Für diese Hochschule liegen noch keine aggregierten Studierendenbewertungen vor.
Da der Studiengang zulassungsbeschränkt ist und ein fundiertes chemisches Vorwissen voraussetzt, solltest du vor der Bewerbung genau prüfen, ob dein bisheriger Studienschwerpunkt zu den Anforderungen in anorganischer und physikalischer Chemie passt.
Ein abgeschlossener Bachelor in Chemie, Materialwissenschaft oder einem verwandten Fach mit soliden Kenntnissen in anorganischer und physikalischer Chemie wird vorausgesetzt, da der Studiengang zulassungsbeschränkt ist.
Der Studiengang ist international ausgerichtet und wird überwiegend auf Englisch unterrichtet, was ihn auch für internationale Studierende attraktiv macht.

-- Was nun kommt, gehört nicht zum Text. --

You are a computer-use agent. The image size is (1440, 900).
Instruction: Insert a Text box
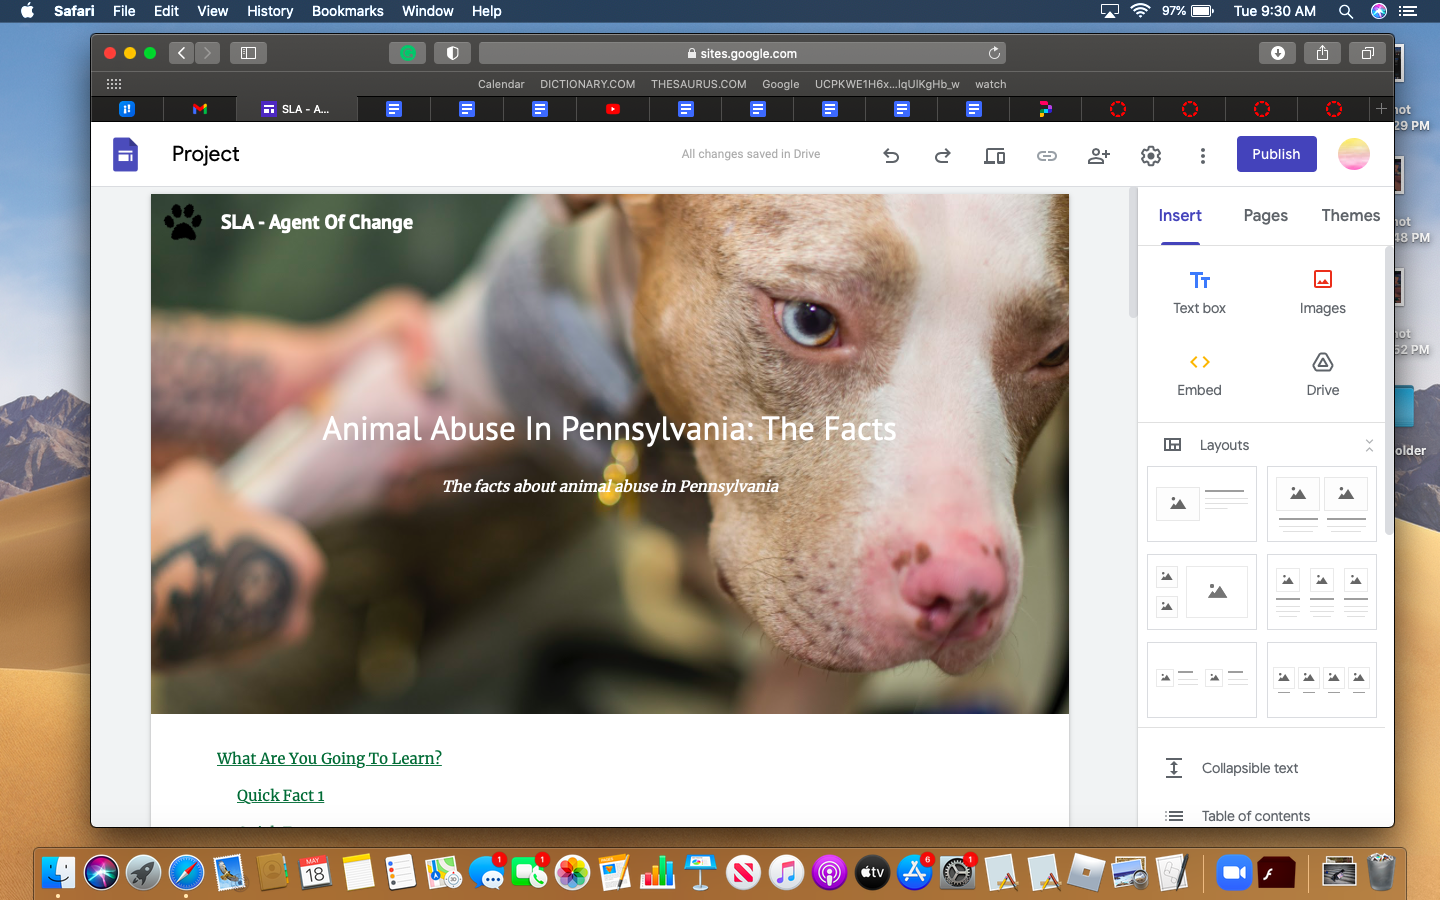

Absolvent:innen finden Möglichkeiten in der chemischen Industrie, der Katalysatorentwicklung, der Batterie- und Energietechnik sowie in der akademischen Forschung, etwa im Rahmen einer Promotion.
Die Universität Bayreuth verfügt über eine ausgeprägte Tradition in der Material- und Polymerforschung, die dem Studiengang ein forschungsnahes und praxisrelevantes Umfeld bietet.